In-Reply-To (4-3-2-7-2-20020222082641-00aea800-mail-wrlc-org)
Hi Don,

Sorry I haven't replied to this sooner.

> I have a collection of periodical issues that use the BookPlug to
> break each issue up into articles. To create browse structures on
> metadata that describe individual articles I use a modified version
> of the AZCompactList classifier (modified, for example, to use the
> classify_section method instead of the classify method). Anyway,
> it takes a very long time (about 12 hours on a 2-processor Linux
> server) to build this 700 document collection and the bulk of that
> time is in building these classifiers.
> Likely the poor performance is due to some change I made interacting
> with the recursive nature of the algorithm (I get lots of "classify
> called multiple times" warnings). Hopefully an
> that works with document sections will be in the next version of
> Greenstone. But in the meantime I need to rebuild this collection
> often because it is under development.
> Do you think I could set up a process that nightly rebuilt the
> search indexes and simple (issue-level) browse structures, and
> continued to use the old AZCompactList classifiers until maybe each
> weekend when I could rebuild the whole thing?

It should certainly be possible to do this. You'd use a process
something like the following I imagine.

1. Use "db2txt colname.ldb > colname.ldb.txt" to create a text version
of your existing gdbm database (found in the index/text directory of
your built collection).

2. Write a short perl script to strip out all the entries from
colname.ldb.txt that correspond to your AZCompactList classifier (e.g.
[CL3], [CL3.1] ...). Write these entries to another text file.
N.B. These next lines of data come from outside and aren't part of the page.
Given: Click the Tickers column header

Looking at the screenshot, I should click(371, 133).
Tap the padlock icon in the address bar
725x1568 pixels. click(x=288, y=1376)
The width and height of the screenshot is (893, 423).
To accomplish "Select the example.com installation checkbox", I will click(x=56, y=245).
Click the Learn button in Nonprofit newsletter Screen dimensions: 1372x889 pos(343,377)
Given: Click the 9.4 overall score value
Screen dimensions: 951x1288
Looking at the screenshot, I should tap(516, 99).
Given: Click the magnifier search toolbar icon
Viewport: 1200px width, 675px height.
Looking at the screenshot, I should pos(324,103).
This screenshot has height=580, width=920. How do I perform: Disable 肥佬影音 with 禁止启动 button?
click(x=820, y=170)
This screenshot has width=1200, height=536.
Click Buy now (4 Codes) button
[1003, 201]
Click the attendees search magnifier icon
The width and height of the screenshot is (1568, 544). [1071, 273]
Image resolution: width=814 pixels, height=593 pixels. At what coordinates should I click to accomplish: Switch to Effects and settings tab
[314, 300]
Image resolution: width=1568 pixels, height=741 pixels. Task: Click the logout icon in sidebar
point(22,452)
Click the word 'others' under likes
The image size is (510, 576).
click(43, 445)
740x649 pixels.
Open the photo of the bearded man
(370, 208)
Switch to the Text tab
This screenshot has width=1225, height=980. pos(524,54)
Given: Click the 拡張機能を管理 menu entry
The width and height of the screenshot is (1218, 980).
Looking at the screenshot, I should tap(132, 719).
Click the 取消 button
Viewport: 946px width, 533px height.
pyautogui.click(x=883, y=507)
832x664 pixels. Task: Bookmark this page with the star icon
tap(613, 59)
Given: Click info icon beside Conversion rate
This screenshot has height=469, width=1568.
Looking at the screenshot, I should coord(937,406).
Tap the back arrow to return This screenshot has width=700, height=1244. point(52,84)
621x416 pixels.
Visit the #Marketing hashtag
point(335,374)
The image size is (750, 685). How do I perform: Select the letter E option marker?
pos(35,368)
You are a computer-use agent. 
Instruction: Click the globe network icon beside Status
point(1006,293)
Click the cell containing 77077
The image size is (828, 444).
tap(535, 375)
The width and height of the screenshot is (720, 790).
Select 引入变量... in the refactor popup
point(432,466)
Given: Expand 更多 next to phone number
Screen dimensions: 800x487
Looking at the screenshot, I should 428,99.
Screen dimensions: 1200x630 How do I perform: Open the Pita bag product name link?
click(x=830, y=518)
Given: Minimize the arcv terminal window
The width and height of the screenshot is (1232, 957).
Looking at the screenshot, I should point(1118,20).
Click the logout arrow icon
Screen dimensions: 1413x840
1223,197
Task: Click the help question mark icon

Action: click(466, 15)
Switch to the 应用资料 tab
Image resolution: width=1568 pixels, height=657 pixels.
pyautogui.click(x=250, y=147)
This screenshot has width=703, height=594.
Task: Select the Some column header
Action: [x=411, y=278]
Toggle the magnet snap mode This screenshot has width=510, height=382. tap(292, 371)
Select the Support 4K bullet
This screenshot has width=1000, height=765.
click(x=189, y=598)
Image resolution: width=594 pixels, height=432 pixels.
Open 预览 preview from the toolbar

3. Rebuild the collection without including the AZCompactList

4. Merge the text file created in step 2 into the gdbm database created
by the new build. To do this you'd need to:
a) Make sure CL3 (for example) didn't already exist in the database. If
it did you'd need to rename the entries for the AZCompactList classifier
to CL4, CL9 or whatever.
b) Alter the [browse] entry in the database. This entry has a <contains>
field that specifies which classifiers are included.
c) Append the info in the text file to the database using something like
"txt2db -append colname.ldb < newinfo.txt".

You'd probably only create the AZCompactList text file once then (as
long as no other classifiers were added or removed from the collection)
just do the "txt2db -append ..." step after each rebuild.

There's no reason I can think of that the above process wouldn't work.
It might be just as easy to fix the AZCompactList classifier to prevent
it from taking so long though.